You are assuming that the dpkg status files are always committed to disk AFTER 
the various package files that dpkg writes.  There is no guarantee that it 
will happen that way.  The fact that fsync() is called on files 
under /var/lib/dpkg after the package files have been written means nothing.  
The best behaviour for a filesystem that is designed for performance is to 
have fsync() not give the same result as sync().

> I fail to see a scenario where this behaviour leads to a problem.
>
> If the .dpkg-new file is not written on disk, I don't see why the
> directory content would be updated on disk.

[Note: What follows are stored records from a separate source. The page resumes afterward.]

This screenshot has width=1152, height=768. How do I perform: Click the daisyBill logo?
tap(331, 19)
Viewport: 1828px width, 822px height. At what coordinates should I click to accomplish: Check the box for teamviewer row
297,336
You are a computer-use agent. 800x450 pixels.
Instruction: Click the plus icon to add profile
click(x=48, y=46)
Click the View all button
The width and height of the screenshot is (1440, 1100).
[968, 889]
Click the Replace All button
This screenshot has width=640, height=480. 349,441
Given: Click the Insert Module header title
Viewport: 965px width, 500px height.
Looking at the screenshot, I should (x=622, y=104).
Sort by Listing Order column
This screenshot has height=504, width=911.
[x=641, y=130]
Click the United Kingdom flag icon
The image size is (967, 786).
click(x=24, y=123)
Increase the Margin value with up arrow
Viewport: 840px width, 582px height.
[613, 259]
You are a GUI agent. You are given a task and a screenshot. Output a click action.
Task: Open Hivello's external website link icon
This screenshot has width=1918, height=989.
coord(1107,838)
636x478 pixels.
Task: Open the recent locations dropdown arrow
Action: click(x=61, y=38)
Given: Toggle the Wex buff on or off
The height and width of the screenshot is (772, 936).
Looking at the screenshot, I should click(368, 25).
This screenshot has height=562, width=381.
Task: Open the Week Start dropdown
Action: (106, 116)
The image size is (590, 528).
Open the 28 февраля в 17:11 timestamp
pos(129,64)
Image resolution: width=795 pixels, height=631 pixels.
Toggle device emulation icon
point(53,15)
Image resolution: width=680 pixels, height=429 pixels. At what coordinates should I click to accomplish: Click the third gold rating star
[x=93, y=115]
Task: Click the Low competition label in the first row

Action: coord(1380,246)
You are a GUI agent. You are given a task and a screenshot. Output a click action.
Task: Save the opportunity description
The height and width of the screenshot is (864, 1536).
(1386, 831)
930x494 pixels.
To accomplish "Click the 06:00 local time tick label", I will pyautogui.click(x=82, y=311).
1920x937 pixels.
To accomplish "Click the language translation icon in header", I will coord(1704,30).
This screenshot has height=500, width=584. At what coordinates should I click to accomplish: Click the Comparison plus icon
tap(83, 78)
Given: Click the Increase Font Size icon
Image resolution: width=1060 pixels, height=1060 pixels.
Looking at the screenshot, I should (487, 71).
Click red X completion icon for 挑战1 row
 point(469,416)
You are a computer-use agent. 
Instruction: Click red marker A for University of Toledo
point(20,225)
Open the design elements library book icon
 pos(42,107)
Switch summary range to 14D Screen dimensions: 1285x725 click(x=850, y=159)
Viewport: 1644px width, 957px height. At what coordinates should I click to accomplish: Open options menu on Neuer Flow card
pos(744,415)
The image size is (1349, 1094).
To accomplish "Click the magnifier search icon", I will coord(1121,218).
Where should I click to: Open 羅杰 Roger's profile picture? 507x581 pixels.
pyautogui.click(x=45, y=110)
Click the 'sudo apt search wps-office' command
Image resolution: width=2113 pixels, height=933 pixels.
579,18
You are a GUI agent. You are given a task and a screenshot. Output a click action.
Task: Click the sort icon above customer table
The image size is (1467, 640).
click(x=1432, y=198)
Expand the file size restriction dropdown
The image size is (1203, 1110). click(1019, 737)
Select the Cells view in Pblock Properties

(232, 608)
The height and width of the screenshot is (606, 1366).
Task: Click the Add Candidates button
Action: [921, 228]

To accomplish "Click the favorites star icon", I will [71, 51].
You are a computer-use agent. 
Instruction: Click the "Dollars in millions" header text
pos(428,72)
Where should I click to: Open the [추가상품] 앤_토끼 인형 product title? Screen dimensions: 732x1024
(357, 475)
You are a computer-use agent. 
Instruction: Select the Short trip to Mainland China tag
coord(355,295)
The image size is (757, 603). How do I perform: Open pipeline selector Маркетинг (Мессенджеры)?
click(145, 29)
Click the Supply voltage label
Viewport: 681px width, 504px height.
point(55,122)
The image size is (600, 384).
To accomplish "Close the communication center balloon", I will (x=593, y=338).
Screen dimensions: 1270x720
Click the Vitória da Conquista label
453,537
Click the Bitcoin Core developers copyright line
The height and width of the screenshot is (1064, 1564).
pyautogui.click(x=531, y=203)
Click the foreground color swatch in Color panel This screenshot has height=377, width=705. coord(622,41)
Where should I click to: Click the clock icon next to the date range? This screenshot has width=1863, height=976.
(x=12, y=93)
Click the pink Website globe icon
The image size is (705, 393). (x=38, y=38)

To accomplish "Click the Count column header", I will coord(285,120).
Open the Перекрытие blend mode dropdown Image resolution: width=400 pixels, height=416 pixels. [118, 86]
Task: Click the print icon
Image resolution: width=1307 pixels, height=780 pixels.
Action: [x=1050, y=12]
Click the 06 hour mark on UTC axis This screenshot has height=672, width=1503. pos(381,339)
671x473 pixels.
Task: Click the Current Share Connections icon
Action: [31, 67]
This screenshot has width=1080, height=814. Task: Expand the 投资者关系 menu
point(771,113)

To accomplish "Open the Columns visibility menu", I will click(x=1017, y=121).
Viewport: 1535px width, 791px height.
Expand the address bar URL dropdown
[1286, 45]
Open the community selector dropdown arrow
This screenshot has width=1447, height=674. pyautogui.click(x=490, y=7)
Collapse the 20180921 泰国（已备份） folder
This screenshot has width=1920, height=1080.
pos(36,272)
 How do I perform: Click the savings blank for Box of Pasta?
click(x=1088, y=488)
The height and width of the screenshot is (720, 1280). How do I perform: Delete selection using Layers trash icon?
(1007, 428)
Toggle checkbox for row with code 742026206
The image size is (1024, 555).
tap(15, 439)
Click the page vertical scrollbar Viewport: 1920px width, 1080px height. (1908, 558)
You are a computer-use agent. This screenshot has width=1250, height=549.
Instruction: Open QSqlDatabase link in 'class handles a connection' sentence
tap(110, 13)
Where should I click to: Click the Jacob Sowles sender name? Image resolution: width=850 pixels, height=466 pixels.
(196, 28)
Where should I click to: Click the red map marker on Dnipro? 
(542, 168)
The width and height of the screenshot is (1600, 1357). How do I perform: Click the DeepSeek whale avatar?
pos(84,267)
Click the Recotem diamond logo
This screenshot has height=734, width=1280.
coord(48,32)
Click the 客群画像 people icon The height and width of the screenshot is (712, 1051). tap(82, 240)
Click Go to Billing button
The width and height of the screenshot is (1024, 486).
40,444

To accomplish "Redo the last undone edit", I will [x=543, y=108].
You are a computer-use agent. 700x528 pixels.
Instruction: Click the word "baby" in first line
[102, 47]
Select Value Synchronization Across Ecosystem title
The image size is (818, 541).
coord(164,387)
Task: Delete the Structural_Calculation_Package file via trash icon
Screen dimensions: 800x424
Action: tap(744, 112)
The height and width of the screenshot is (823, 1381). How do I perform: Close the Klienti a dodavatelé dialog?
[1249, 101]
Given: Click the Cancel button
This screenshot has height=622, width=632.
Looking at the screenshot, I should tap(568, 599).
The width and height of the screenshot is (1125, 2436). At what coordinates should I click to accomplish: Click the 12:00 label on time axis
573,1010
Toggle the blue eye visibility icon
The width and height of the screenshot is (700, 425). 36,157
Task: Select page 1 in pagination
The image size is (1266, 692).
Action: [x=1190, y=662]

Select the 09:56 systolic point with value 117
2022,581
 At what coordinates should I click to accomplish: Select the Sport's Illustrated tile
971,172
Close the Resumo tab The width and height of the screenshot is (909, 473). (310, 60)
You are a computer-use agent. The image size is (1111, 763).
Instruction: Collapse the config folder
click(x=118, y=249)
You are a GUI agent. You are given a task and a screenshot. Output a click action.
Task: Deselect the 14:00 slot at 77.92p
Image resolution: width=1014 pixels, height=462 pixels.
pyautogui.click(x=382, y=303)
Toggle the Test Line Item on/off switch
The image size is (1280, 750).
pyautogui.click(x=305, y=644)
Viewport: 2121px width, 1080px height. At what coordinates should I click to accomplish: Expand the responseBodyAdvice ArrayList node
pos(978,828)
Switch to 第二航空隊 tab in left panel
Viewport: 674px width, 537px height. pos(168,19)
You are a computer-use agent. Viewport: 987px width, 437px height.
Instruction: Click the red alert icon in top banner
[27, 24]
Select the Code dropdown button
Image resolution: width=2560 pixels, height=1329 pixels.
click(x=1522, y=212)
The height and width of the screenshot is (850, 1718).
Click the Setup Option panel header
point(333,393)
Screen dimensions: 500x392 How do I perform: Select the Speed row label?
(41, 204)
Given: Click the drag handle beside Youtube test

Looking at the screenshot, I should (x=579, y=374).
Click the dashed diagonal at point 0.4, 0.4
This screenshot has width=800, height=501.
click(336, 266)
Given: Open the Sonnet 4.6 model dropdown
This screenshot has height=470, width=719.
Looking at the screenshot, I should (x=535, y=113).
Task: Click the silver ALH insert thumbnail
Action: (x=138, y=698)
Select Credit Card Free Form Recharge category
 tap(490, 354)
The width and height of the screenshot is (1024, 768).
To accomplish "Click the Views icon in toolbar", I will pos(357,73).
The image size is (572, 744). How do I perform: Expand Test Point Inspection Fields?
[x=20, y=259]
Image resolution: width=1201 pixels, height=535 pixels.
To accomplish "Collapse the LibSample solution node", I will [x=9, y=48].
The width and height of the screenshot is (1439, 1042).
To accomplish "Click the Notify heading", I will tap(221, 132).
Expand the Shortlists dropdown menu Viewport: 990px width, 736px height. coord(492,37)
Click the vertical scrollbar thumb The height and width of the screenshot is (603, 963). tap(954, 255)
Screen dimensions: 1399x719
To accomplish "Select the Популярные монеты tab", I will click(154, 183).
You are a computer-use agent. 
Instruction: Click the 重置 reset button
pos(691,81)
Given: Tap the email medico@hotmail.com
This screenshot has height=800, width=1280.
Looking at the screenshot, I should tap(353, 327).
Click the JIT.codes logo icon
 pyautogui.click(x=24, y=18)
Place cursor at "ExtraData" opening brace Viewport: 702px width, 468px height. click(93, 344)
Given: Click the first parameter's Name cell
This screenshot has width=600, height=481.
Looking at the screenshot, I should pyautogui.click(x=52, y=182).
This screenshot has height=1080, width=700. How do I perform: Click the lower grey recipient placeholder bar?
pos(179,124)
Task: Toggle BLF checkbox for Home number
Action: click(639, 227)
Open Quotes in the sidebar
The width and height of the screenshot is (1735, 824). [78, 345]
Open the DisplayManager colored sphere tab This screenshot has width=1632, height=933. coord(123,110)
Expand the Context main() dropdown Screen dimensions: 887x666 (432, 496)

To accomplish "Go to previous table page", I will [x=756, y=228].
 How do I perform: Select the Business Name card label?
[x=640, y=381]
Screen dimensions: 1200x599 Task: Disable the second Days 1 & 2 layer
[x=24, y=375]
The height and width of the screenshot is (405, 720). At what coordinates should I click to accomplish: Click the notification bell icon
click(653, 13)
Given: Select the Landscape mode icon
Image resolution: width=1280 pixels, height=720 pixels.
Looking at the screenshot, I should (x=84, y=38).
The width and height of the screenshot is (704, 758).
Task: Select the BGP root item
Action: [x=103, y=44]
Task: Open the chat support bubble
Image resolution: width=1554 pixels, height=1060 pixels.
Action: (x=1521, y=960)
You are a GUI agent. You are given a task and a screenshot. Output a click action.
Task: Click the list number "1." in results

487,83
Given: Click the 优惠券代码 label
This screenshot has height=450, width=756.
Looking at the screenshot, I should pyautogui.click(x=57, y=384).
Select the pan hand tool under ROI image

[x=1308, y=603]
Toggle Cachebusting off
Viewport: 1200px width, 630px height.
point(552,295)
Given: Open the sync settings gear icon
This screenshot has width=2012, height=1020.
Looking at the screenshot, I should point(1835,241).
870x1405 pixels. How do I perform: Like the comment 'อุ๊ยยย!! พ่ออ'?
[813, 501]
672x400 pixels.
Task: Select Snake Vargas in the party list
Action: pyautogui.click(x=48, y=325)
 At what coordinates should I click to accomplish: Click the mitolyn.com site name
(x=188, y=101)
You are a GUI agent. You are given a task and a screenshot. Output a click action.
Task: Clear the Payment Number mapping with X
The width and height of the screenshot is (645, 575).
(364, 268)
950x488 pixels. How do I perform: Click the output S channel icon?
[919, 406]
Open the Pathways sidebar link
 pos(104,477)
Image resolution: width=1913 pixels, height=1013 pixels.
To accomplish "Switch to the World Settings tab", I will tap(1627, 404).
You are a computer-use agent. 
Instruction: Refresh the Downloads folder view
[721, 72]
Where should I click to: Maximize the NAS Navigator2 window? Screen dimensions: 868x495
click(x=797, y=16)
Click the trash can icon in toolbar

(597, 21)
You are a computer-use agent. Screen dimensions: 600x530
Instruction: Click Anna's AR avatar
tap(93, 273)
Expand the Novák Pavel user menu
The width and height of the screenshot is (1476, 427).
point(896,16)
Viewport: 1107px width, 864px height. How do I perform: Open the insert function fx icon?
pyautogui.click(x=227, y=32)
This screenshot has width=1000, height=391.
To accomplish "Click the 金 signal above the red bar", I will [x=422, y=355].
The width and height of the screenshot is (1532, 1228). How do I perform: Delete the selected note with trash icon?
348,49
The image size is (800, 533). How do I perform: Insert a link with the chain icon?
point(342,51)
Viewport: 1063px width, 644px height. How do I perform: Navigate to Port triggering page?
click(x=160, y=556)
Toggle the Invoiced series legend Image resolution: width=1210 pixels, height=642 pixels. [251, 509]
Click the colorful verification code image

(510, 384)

Directory contents may be updated before file data, and often are.  It seems 
that most filesystems nowadays in a default configuration will journal 
meta-data but not file data.  The journal is generally written much faster 
than the rest of the disk (it's a small contiguous area in a fast part of the 
disk) so the condition of having meta-data updated before file data is not 
uncommon.


I've just spent some time debugging a SUSE system that was hit by this bug.  
Please explain why you think that the practice of writing files without 
calling fsync() (the defined API for ensuring that data is written to disk) 
would work for dpkg when it has been observed to fail for rpm.


Also what reason is there for not calling fsync()?  Performance will be lower, 
but is such performance really such a problem for modern systems that it's 
worth decreasing reliability to gain performance?